Was ist Inflation überhaupt?

Die Preise für Waren und Dienstleistungen können sich in einer Marktwirtschaft jederzeit ändern – einige steigen, andere fallen. Erhöhen sich Preise allgemein, spricht man von „Inflation“. Das Geld ist dann weniger wert, Verbraucher können für einen Euro weniger kaufen als zuvor. Jeden Monat berechnet das Statistische Bundesamt, wie sich Preise in Deutschland im Vergleich zum Monat davor und im Vergleich zum gleichen Monat des Vorjahres entwickelt haben. Einmal im Jahr wird die Gesamtrate im Vergleich zum Vorjahr ermittelt.

Was bedeutet die Entwicklung der Teuerungsrate für die Menschen?

Die Löhne und Gehälter in Deutschland sind seit Anfang 2014 kontinuierlich stärker gestiegen als die Inflation. Nach Daten der Wiesbadener Statistiker waren die Reallöhne im zweiten Quartal 2019 bereinigt um den Anstieg der Verbraucherpreise um 1,3 Prozent höher als im zweiten Quartal 2018. Arbeitnehmer hatten daher unter dem Strich im Schnitt mehr Geld in der Tasche als ein Jahr zuvor.

Wie wird die Inflationsrate berechnet?

Monat für Monat schwärmen Mitarbeiter der Statistischen Landesämter und des Wiesbadener Bundesamtes aus. Sie notieren bundesweit in Geschäften, was Obst und Gemüse, Bücher und Zeitschriften, Schuhe und Möbel kosten. Wie hoch ist der Listenpreis für ein Auto, was kostet eine Pauschalreise, was der Sprit an der Tankstelle? Mehr als 300.000 Einzelpreise von Waren und Dienstleistungen werden repräsentativ nach einem stets gleichen Schema erfasst. Dabei haben die Statistiker auch die Preise im Internet im Blick. Erhoben werden die Preise von insgesamt rund 600 Güterarten, die den sogenannten Warenkorb bilden. Auf dieser Grundlage berechnen die Statistiker die Entwicklung der Teuerung.

Warum ist die Berechnung der Teuerungsrate wichtig?

Klettern die Preise auf breiter Front über einen längeren Zeitraum stark, können sich die Menschen immer weniger für ihr Geld leisten und büßen einen Teil ihre Ersparnisse ein.
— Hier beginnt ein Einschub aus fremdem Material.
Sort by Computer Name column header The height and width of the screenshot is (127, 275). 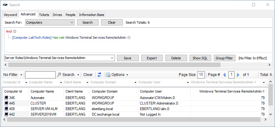[42, 91]
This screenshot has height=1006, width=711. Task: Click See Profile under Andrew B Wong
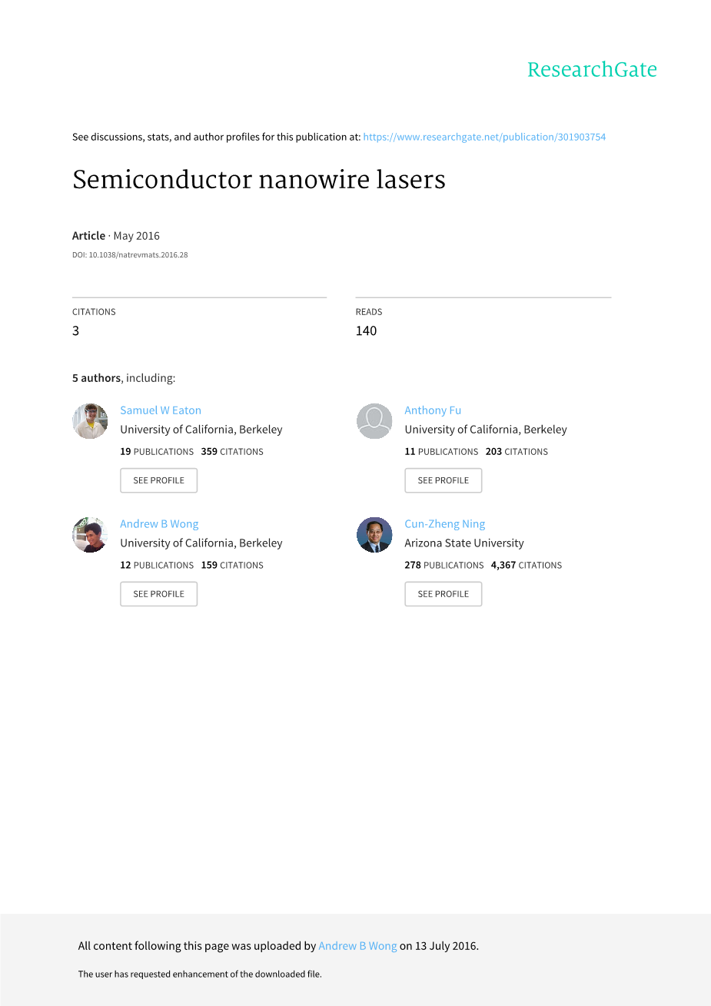[158, 594]
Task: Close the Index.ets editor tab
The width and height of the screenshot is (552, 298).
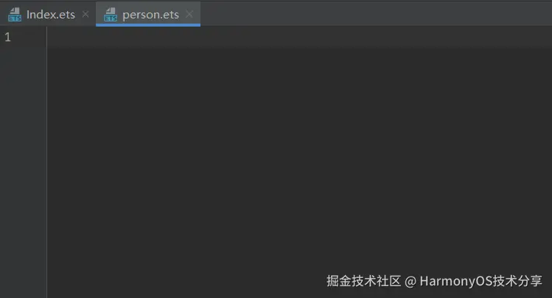Action: pos(85,14)
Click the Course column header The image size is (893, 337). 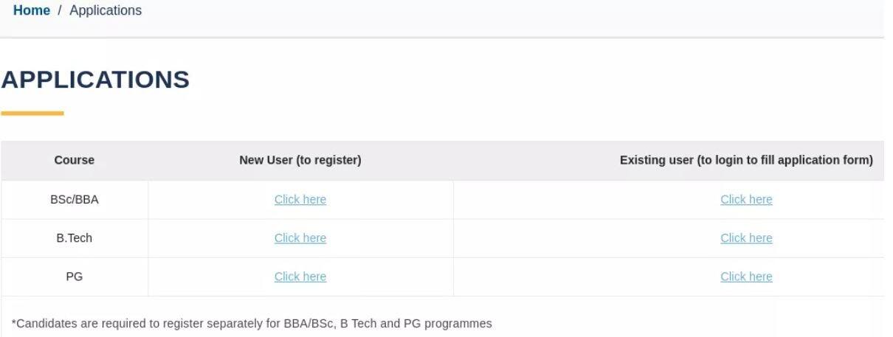coord(74,160)
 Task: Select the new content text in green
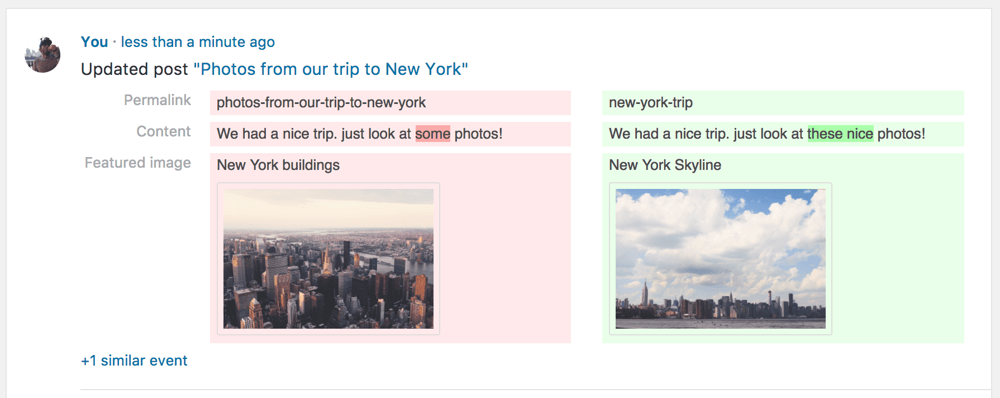pyautogui.click(x=704, y=134)
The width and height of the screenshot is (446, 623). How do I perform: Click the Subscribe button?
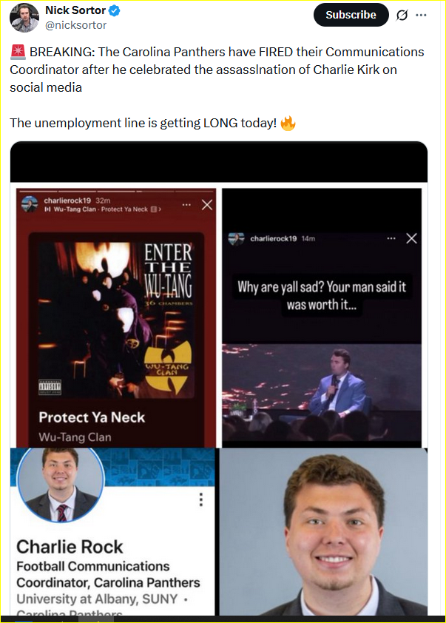point(351,15)
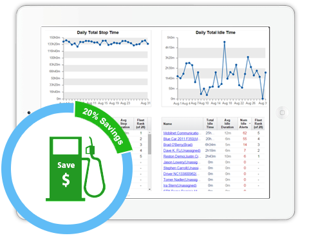Click the dollar sign on the pump
This screenshot has width=309, height=240.
coord(66,180)
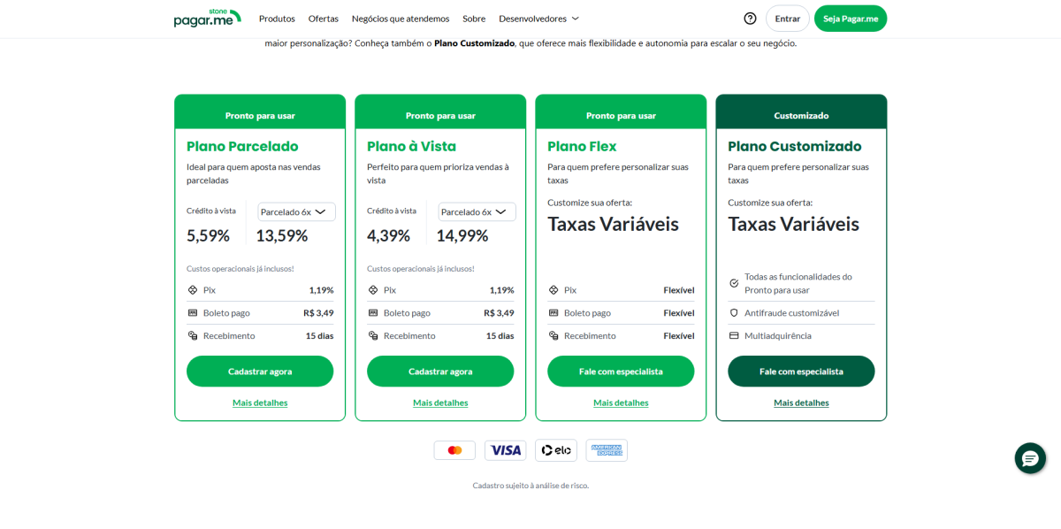Select Negócios que atendemos in navigation

pyautogui.click(x=401, y=19)
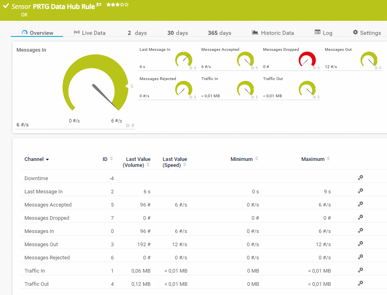Open the Settings tab
Screen dimensions: 387x295
[367, 33]
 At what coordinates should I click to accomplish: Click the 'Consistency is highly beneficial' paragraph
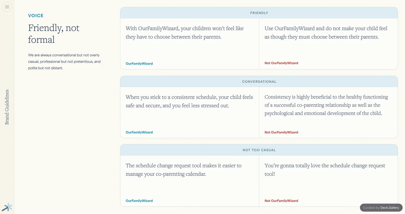(x=326, y=105)
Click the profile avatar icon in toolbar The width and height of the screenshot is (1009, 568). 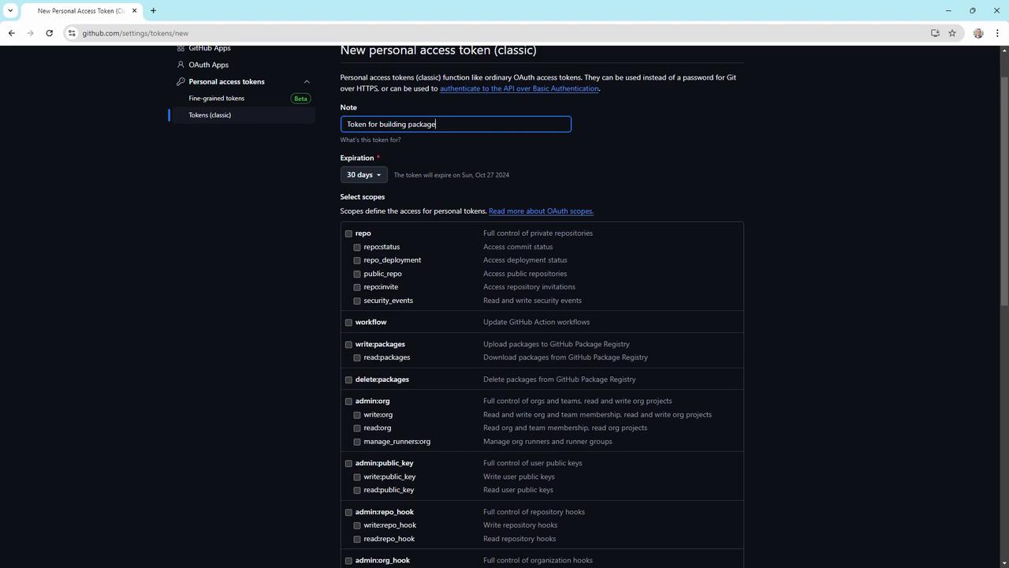coord(978,33)
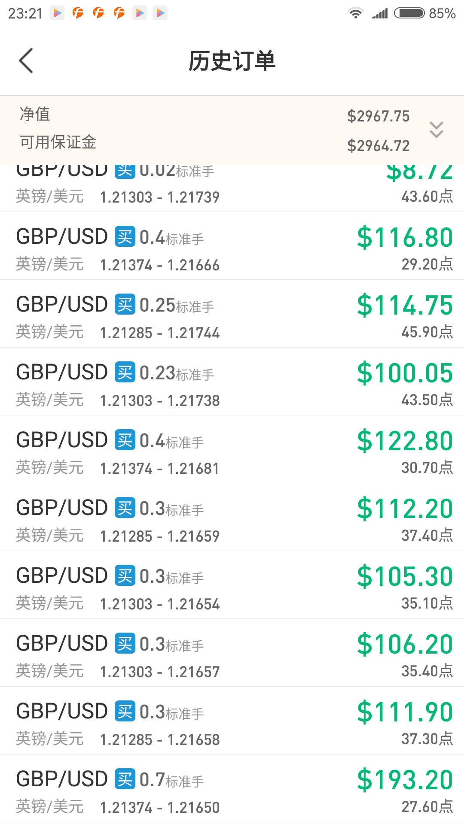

Bei hoher Inflation verliert das Geld rasant an Wert, die Verbraucher flüchten in Ersatzwährungen. Aber auch dauerhaft niedrige oder sinkende Preise können gefährlich sein. Sie können Unternehmen und Verbraucher dazu bringen, Investitionen aufzuschieben – und das kann die Konjunktur bremsen. Die Notenbanken beobachten daher genau, wie sich die Inflation entwickelt. Die Währungshüter steuern notfalls gegen, zum Beispiel mit Zinssenkungen bei schwacher Inflation oder Zinserhöhungen bei starkem Anstieg der Verbraucherpreise.

Wie werden sich die Verbraucherpreise im laufenden Jahr entwickeln?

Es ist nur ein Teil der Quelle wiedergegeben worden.